En ancien et moyen français,
il était accentué et pouvait se mettre
à l'écart. Mais au cours du temps, il a fini par perdre son
accent et s'est ainsi rapproché du verbe. Selon Nyrop,
« l'usage médiéval est
représenté par le passage suivant :
« Et
il qui mout estoit soutils (Joinville
? 583).»11
(11) Nyrop (Kr.), Grammaire Historique de la langue
française, TV, Paris, Picard et fils 1925, .P.212
Ce que le français moderne aurait rendu
par : Et lui qui était très
subtil en remplaçant le il
devenu atone dès lors, par la forme forte
lui qui convient actuellement
Ce type de construction ne s'est pas limité
à cette période car il continue jusqu'au XVIe siècle,
période transitoire entre la langue médiévale et la langue
classique, où on observe des cas d'emploi où le pronom personnel
sujet n'était pas encore tout à fait faible et restait
éloigné du verbe. Mais ils ne sont qu'une pure imitation de la
langue de l'époque précédente car par la suite on ne les
retrouve que dans quelques tournures archaïques chez certains auteurs
classiques. Cependant, ils n'ont pas totalement disparu du moderne qui en a
gardé une survivance avec le pronom personnel de la première
personne je dans la formule administrative
Je soussigné...
Ainsi, malgré quelques exceptions, l'usage
classique a fini par admettre que le pronom
sujet il était devenu
complètement faible.
En ce sens, il ne diffère pas de la langue
moderne qui a hérité des normes du XVIIe.
Il, pronom faible, ne pouvait donc plus être
employé à la place de la forme forte
lui. Sa place était alors fixée devant
le verbe auquel il était étroitement lié.
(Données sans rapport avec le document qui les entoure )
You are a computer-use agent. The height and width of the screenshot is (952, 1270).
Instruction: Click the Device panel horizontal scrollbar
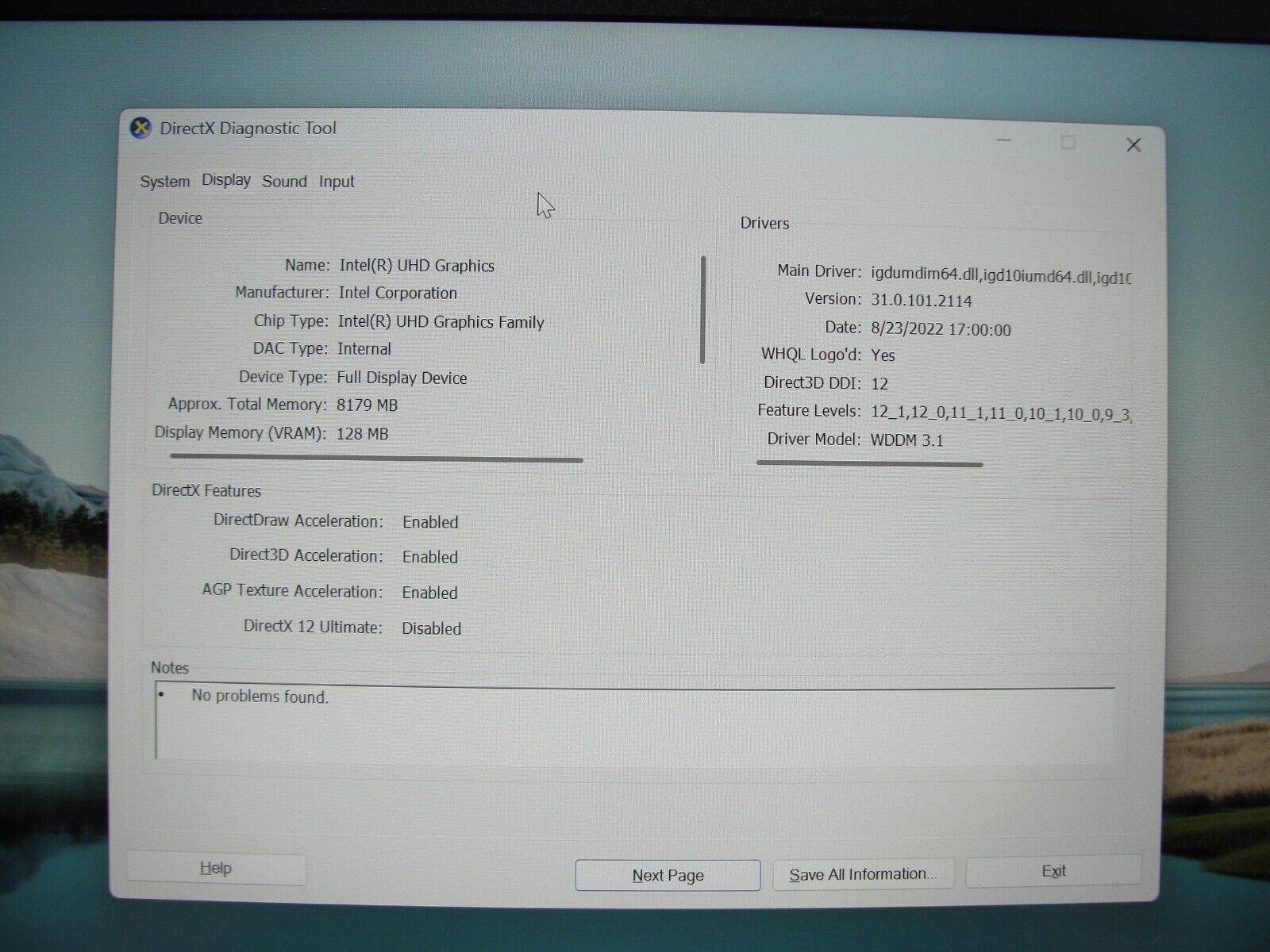tap(376, 459)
Mais cette règle n'est valable que dans les
constructions directes (sujet + verbe), c'est-à-dire dans les phrases
affirmatives, car dans tout autre cas, le pronom personnel sujet peut occuper
une autre place que celle qui lui est généralement
attribuée.
I- Le pronom personnel sujet
séparé du verbe :
Nous avons dit que le pronom sujet, dans une construction
directe, se plaçait régulièrement juste devant le verbe,
et était comme « une
préflexion ». Ceci n'est pas tout à
fait vrai cependant dans les cas où :
- Le verbe est à la forme négative
- Le verbe est précédé d'un pronom
personnel complément
1-1- Le pronom personnel sujet suivi d'une
négation :
Lorsque le pronom personnel sujet se construit avec le verbe
à la forme négative, ce dernier s'accompagne des locutions
adverbiales ne...pas,
ne...plus,
ne...guère,
ne...point,
ne...rien.
Celles-ci se mettent de part et d'autre du verbe
dans la formule ne + verbe + pas
(plus, point,
etc....)
La particule négative ne
vient après le sujet et le sépare alors du verbe. Ceci est
applicable aussi bien en français classique qu'en français
moderne puisqu'il en est ainsi depuis l'ancien français.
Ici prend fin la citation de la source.